Referring to FIG. 2, a process for encapsulating a remote LED chip on a substrate by a fluorescent material in accordance with the invention is schematically illustrated. First, a plastic material (e.g., epoxy resin or silicon rubber) is employed to form a plastic member 21 to encapsulate the LED chip 13 and a portion of the platform 12. Thereafter, a member with a fluorescent material for wavelength conversion added therein (i.e., fluorescent member) 14 is provided on the top of the plastic member 21. Next, the fluorescent member 14 is hardened by cooling or heating. Next, a transparent material (e.g., glass, silicon rubber, or resin) is selected to form a transparent dome 15 with the platform 12, the LED chip 13, the plastic member 21, and the fluorescent member 14 embedded and encapsulated therein, finally, securing the dome 15 and the substrate 11 together.

Note that size and shape of the plastic member 21 are determined by the distance between the LED chip 13 and the fluorescent member 14. Moreover, the plastic member 21 can be formed either by injection molding in this embodiment or by any of other techniques known in the art.

Referring to FIG. 3, a flowchart depicting a process for encapsulating an LED chip on a substrate by a fluorescent material according to the invention is illustrated.

In step 301, first an insulating substrate 11 is provided. Next, a raised platform 12 is provided on the substrate 11. Next, an LED chip 13 is provided on the platform 12.

In step 302, a member with a fluorescent material for wavelength conversion added therein (i.e., fluorescent member) 14 is provided by injection molding to encapsulate the LED chip 13 and a portion of the platform 12.

In step 303, the fluorescent member 14 is hardened by cooling or heating. Next, a transparent material (e.g., glass, silicon rubber, or resin) is selected to form a transparent dome 15 with the platform 12, the LED chip 13, and the fluorescent member 14 embedded and encapsulated therein.
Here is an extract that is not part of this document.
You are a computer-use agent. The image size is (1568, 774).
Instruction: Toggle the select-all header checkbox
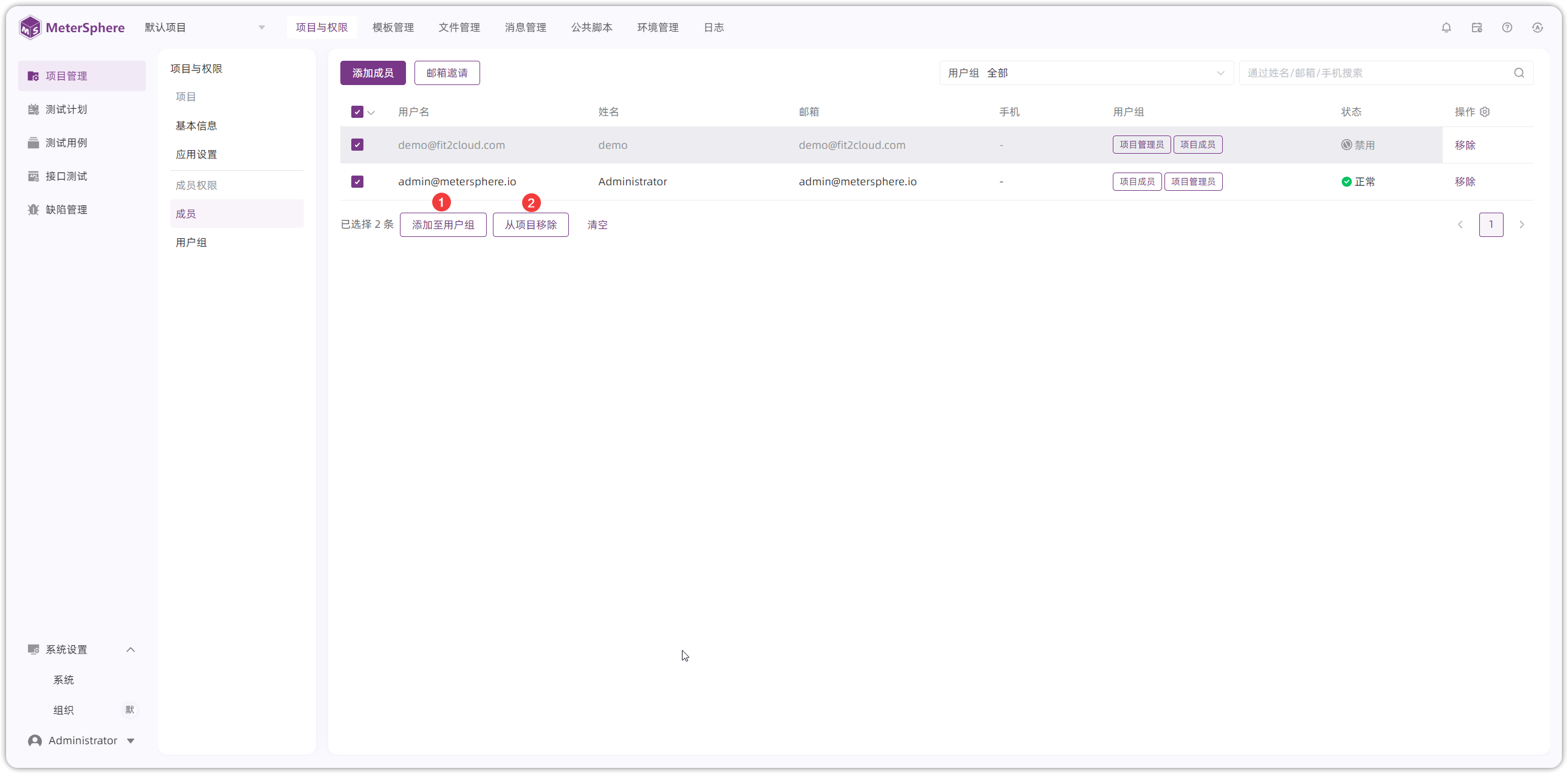[357, 112]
In step 304, finally securing the dome 15 and the substrate 11 together to finish the process for encapsulating LED chip on a substrate by a fluorescent material.

Note that in a process for encapsulating a remote LED chip on a substrate by a fluorescent material in accordance with the invention a plastic material (e.g., epoxy resin or silicon rubber) is employed to form a plastic member 21 to encapsulate the LED chip 13 and a portion of the platform 12 prior to step 302. Thereafter, a member with a fluorescent material for wavelength conversion added therein (i.e., fluorescent member) 14 is provided on the top of the plastic member 21. Next, the fluorescent member 14 is hardened by cooling or heating in step 303. It is further noted that size and shape of the plastic member 21 are determined by the distance between the LED chip 13 and the fluorescent member 14.
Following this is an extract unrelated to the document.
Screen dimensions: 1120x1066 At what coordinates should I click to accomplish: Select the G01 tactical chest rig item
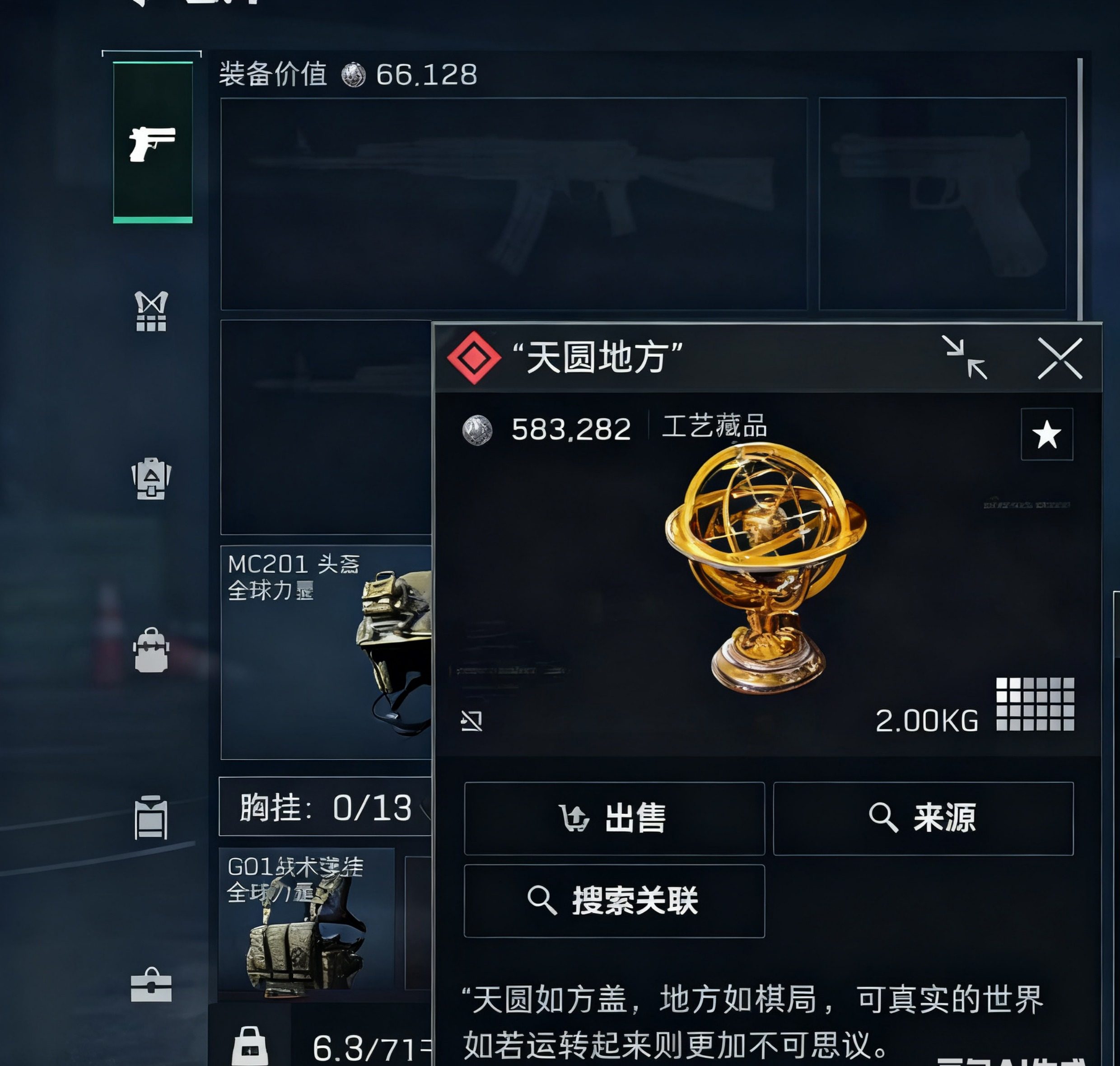tap(307, 921)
The invention has the following advantages.

The shape of the fluorescent member 14 can be controlled precisely by injection molding, thereby increasing quality and color uniformity of the produced LED chip 13.

Uniformity of the fluorescent member 14 can be increased. The problem of non-uniform CT distribution of LED chips capable of emitting white light due to settling down of the fluorescent material can be solved. Therefore, an LED chip 13 with high brightness and uniform CT distribution can be produced in a reliable manufacturing process.
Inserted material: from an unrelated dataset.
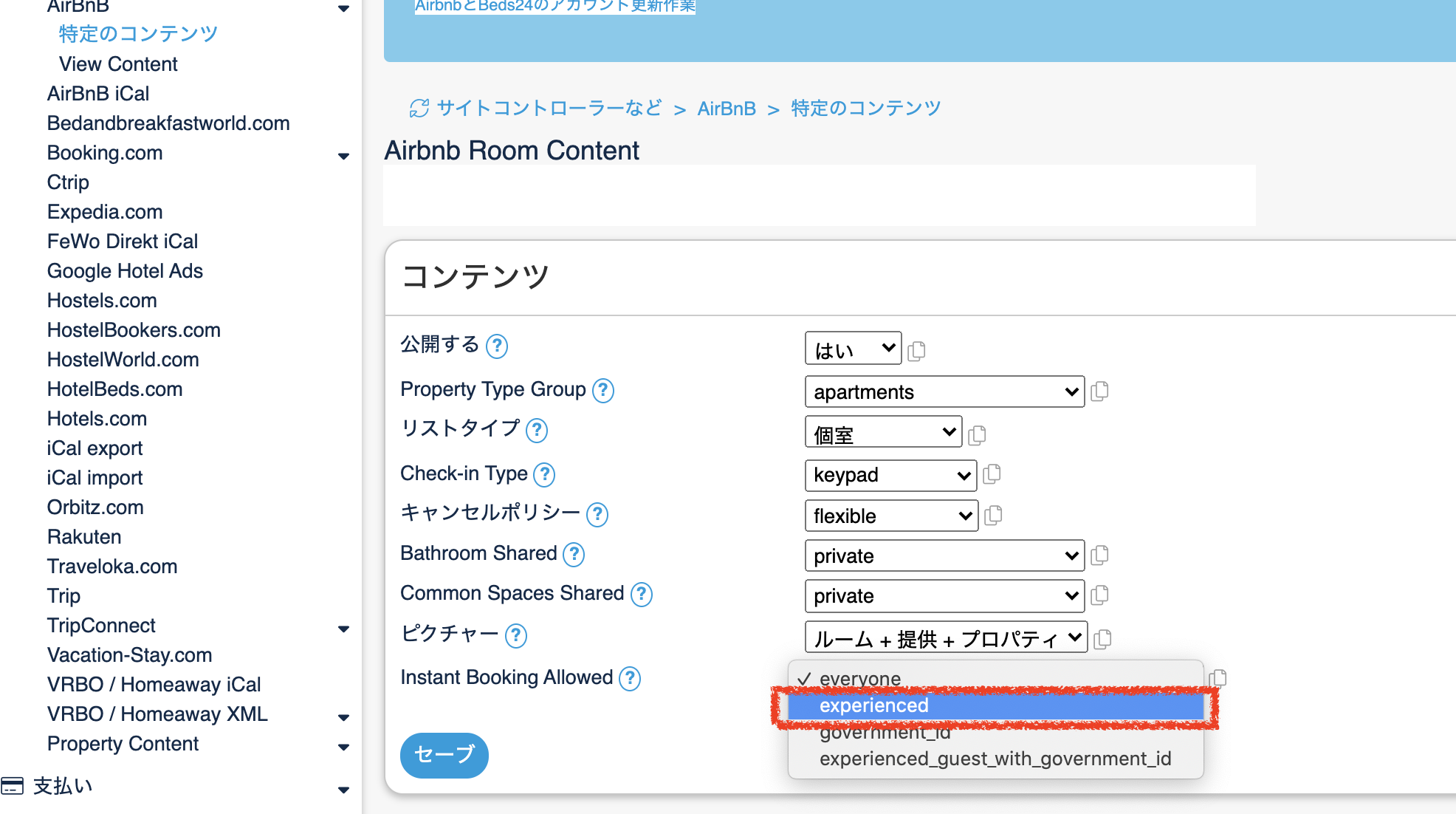The height and width of the screenshot is (814, 1456).
Task: Click copy icon beside ピクチャー dropdown
Action: [x=1102, y=639]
The shape of the fluorescent member 14 can be controlled depending on applications and the shape of the fluorescent member 14 can be selected from a number of different shapes.

The fluorescent member 14 and the transparent dome 15 are integrally so that the manufacturing process can be simplified.

The process for encapsulating an LED chip by a fluorescent member is advantageous over the well known dropping technique. Moreover, a process for encapsulating a remote LED chip by a fluorescent material is made possible.

The packaging of LED chip 13 can be implemented by the process for encapsulating LED chip by a fluorescent material of the invention. Further, the LED chips 13 can be advantageously employed as light source of lighting devices.

While the invention herein disclosed has been described by means of specific embodiments, numerous modifications and variations could be made thereto by those skilled in the art without departing from the scope and spirit of the invention set forth in the claims.